I'm thinking of doing the build a box option from LCN for the GCF products. I would really like the 18-0-1, 0-0-2 MicroGreen, and RGS. This means I have to choose between Air 8 and Humic 12. I have heavy clay soil. Given they both have Humic (8% vs 12%) but the Air 8 has 5% Potassium, is one a better choice than the other?


----------



## ryeguy (Sep 28, 2017)

I think air8 makes the most sense given the other 3 products you have picked out.

Air8 is meant to be a liquid aerator. Humic12 is simply a high concentration of humic acid. So air8 is unique in its goal, but humic12 isn't because every N-Ext product already has some amount of humic acid in it, including the greenepunch and microgreene you have picked out already.

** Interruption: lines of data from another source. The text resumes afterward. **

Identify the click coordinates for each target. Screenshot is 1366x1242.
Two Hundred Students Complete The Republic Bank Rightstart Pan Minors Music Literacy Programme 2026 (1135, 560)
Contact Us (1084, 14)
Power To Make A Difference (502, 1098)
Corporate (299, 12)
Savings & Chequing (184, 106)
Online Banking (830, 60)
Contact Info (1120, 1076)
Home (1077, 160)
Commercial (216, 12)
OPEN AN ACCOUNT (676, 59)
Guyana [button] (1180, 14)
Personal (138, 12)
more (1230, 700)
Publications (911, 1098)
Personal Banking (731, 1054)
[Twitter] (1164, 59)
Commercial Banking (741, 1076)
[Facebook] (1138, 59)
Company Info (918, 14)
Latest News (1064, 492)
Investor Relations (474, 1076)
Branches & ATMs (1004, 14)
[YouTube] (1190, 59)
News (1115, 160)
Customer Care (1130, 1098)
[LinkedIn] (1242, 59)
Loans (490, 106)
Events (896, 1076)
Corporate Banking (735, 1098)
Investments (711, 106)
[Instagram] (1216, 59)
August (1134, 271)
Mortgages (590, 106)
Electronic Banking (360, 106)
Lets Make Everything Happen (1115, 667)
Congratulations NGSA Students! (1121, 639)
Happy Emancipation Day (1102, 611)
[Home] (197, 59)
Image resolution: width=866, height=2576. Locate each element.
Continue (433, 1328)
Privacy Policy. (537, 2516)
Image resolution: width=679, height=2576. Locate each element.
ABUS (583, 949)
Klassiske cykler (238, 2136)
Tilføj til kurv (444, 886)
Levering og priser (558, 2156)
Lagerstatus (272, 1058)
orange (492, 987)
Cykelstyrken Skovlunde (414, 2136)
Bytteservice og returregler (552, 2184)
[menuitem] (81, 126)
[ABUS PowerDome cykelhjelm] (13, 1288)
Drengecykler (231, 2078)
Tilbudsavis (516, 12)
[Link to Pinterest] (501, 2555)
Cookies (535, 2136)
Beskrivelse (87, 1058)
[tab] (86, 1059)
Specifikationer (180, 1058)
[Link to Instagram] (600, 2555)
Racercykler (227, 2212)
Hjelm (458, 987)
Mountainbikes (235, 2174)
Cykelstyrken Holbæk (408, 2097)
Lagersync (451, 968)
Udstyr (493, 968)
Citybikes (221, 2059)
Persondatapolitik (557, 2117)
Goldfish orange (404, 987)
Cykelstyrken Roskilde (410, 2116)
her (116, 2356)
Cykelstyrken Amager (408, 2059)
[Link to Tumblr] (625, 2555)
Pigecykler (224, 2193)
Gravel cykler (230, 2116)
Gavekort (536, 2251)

air8 is 8% humic, greenepunch is 5% humic, microgreene is 8% humic, and rgs is 6% humic. So you're more than covered by leaving out humic12 since it would just be more of the same -- all of the other products have some other purpose so you get more utility out of them.


----------



## adgattoni (Oct 3, 2017)

One other potential call out in terms of overlap: MicroGreene has 8% humic / 2% kelp whereas RGS is 6% humic / 3% kelp. I'd just do MicroGreene vs. RGS.


----------



## ryeguy (Sep 28, 2017)

True, but RGS is the sole source of fulvic acid in that group of 4 products, so it's unique in that regard. Also, kelp is pretty beneficial so having more of it might be a good idea.


----------